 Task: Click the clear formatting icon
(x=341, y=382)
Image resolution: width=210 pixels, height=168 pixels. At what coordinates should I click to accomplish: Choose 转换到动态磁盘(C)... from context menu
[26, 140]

==

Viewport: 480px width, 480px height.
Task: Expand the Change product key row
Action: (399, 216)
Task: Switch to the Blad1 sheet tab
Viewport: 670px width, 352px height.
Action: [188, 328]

### What the task requires
Format the items as a numbered list, starting with the line that contains "Viewport: 480px width, 480px height." and going on through the line that contains "Action: [188, 328]", with blank lines left out.

### Solution to this exercise
1. Viewport: 480px width, 480px height.
2. Task: Expand the Change product key row
3. Action: (399, 216)
4. Task: Switch to the Blad1 sheet tab
5. Viewport: 670px width, 352px height.
6. Action: [188, 328]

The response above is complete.